Do Ministers really know what the cuts they agree to will do to people?
I doubt local government leaders wore a smile when reading that Secretary of State for Communities and Local Government, Eric Pickles, had settled early in the Spending Review, agreeing to cuts of between 8% and 10% for 2015/6. All departments have now reached an agreement with the Treasury – though some of the biggest spenders took things right to the wire, with Vince Cable’s Business Department finally bringing the round to a conclusion.
We’d all like to think that before Eric offered up these savings there was a great deal of activity in his department to work out the implications of such action: models that show the impact of different degrees of cuts on councils, complex formulas that try to trace what cuts of this scale mean for ordinary people who depend on council services, that sort of thing.
However, I somehow doubt much of this occurred. For various reasons, local government is seen as a sector that you can cut with almost no push back. Where is the lobby calling for ring fencing of council budgets? Where are the arguments about the fact that councils’ work forces have been squeezed harder than almost any other part of the public sector? Where are the brownie points for having made astonishing degrees of cuts so far whilst successfully trying to minimise disruption to local residents? Where are the national politicians defending council staff and leaders, countering the common rhetoric that they are a waste of space—or worse, paper pushers with their noses in the trough?
But it’s not just the Local government Department. Whitehall Departments rarely think about cuts in the way one might expect. A spending review is partly a game between Treasury and spending departments, so Departments usually suggest that certain options are just not possible, and that others—those their ministers favour—would be almost painless. In my experience, these preferences were very rarely driven by detailed analysis; it was more often the Treasury that tried to work out what genuinely offered best value for money and what would happen if certain cuts took place. In deciding their position, Cabinet Ministers will have considered this to an extent, but they will have thought about how their stance will affect their Party and their standing within it (and in Cabinet) much more than they will the micro details. There were always exceptions and maybe things have changed a bit now—but I doubt it.

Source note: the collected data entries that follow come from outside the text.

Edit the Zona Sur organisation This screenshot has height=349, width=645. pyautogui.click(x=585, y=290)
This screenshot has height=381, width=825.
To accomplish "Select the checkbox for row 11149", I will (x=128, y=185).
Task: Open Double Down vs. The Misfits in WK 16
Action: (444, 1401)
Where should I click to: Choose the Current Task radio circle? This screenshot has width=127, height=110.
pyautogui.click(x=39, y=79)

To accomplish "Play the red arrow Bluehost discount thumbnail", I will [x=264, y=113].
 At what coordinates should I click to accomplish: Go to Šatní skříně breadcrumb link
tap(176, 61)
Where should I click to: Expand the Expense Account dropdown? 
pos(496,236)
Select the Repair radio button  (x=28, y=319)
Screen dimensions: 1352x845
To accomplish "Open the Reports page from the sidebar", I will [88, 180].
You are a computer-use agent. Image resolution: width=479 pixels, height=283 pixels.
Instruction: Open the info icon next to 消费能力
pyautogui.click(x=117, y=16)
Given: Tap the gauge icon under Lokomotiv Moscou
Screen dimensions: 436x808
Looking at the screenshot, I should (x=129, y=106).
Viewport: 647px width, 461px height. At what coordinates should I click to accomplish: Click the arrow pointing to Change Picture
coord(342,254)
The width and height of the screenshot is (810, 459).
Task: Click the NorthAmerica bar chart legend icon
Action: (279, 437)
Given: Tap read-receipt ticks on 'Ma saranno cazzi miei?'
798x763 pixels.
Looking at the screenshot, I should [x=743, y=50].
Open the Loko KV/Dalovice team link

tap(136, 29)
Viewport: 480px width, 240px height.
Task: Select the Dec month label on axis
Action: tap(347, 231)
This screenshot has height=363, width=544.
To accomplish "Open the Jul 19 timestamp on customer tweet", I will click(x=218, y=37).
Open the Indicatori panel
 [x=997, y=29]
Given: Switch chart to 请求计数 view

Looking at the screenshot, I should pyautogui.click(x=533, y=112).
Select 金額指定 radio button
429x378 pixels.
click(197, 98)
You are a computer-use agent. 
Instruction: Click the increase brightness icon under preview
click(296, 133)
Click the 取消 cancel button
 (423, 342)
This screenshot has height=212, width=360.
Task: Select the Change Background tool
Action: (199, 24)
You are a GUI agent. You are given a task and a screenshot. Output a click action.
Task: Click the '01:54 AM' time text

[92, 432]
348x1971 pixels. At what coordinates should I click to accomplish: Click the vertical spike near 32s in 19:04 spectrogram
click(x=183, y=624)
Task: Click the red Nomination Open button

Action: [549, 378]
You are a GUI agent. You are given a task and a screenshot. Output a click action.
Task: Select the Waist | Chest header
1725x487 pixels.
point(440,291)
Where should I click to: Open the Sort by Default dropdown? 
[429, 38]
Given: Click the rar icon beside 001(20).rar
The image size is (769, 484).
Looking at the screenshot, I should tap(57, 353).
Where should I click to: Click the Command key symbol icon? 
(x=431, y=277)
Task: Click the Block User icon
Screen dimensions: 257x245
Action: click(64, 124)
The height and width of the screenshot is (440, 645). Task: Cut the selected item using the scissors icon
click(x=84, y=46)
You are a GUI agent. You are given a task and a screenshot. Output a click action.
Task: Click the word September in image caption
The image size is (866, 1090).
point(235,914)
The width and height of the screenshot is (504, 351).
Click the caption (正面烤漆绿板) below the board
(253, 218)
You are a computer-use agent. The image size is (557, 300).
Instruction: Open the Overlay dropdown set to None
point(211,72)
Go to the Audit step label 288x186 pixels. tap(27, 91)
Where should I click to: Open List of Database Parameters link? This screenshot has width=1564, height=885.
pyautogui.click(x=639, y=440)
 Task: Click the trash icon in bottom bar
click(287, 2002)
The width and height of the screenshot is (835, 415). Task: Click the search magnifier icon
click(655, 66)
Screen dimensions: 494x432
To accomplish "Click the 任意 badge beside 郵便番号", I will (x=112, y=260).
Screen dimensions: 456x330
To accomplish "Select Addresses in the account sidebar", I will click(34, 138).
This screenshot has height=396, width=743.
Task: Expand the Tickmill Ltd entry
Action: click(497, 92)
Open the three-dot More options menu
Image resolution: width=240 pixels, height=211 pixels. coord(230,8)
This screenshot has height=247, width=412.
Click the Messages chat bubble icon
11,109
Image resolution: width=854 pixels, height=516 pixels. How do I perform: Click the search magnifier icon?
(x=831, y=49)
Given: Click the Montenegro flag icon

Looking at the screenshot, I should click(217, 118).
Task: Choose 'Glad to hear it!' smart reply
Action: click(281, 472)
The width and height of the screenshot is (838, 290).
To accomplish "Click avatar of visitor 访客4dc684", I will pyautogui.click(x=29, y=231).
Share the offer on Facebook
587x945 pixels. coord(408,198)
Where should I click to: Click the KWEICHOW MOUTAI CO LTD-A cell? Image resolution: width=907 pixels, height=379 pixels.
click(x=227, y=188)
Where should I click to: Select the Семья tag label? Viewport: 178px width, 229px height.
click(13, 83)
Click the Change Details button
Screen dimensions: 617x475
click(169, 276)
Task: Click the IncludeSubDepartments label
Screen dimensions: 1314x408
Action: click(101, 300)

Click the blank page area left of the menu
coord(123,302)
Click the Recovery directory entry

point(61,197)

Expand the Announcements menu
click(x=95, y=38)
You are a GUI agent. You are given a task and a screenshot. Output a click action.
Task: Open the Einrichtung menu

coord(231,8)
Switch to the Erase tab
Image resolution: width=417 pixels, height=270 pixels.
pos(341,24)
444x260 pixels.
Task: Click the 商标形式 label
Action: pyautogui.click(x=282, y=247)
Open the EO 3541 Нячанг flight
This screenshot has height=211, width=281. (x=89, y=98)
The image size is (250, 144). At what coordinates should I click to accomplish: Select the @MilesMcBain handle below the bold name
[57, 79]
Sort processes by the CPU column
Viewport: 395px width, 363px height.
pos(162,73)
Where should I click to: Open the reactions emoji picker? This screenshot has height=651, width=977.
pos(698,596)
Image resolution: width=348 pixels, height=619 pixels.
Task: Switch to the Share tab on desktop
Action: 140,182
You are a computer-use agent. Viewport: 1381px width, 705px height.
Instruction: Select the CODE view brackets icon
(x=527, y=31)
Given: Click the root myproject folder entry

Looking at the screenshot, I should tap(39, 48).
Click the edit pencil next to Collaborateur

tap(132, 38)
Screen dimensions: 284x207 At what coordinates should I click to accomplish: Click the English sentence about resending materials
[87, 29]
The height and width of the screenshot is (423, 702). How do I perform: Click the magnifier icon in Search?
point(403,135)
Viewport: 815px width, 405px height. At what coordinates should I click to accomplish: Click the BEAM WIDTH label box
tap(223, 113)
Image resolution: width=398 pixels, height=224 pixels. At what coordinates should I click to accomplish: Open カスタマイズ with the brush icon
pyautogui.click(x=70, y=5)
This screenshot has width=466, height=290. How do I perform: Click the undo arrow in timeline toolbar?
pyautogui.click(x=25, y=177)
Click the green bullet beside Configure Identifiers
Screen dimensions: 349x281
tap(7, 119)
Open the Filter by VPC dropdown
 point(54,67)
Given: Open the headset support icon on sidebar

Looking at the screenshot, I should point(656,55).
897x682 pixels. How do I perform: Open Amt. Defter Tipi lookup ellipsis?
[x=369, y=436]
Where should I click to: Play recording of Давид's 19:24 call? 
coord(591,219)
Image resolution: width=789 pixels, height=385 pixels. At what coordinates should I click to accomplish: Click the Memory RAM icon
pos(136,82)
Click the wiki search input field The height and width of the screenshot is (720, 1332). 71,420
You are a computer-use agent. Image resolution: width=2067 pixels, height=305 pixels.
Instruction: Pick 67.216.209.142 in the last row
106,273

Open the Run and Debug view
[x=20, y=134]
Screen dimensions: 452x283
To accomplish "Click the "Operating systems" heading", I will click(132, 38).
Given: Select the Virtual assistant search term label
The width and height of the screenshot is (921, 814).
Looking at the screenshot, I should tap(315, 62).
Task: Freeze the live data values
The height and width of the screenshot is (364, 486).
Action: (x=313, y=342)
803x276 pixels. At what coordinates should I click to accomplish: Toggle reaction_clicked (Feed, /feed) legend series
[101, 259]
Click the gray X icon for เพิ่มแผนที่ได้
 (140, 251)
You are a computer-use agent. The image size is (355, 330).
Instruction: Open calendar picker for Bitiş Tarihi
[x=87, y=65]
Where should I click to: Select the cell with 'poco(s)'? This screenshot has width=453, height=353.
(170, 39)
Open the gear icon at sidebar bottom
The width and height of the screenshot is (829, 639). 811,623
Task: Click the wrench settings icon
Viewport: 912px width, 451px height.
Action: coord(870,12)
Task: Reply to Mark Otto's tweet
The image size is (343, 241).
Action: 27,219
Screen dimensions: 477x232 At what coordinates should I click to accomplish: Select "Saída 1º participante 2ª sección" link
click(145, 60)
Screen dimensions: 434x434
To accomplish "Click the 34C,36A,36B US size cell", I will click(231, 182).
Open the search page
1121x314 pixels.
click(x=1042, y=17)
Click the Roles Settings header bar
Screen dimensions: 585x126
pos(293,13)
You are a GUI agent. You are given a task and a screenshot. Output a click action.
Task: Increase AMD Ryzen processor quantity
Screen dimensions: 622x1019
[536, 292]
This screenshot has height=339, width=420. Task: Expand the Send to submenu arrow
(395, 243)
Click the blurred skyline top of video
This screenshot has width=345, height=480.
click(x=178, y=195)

Tactically, the Treasury aim of getting some Departments to settle early and then expose this very publicly seems a slightly strange thing to do—and I say this as one who has been involved on both sides of the debate during many years as a civil servant and then as an adviser. I would have gone for getting the smaller departments to gang up on the politically sensitive ones with a mixture of peer and political pressure. They would worry that their cuts could be much worse than 8-10% if the big spending Departments did not play ball—ring fence or no ring fence.
But this is, in many ways, besides the point. It is no comfort to those at the receiving end of cuts to know that they are partly the product of game playing and posturing. And yet while we put our spending totals together from such a top-down perspective, there is a degree of inevitability about this. It’s not the best way to run a brewery but it is what we have to put up with at present.
This is an edited version of an article that appeared in the MJ (‘Caught in a game of tactics’).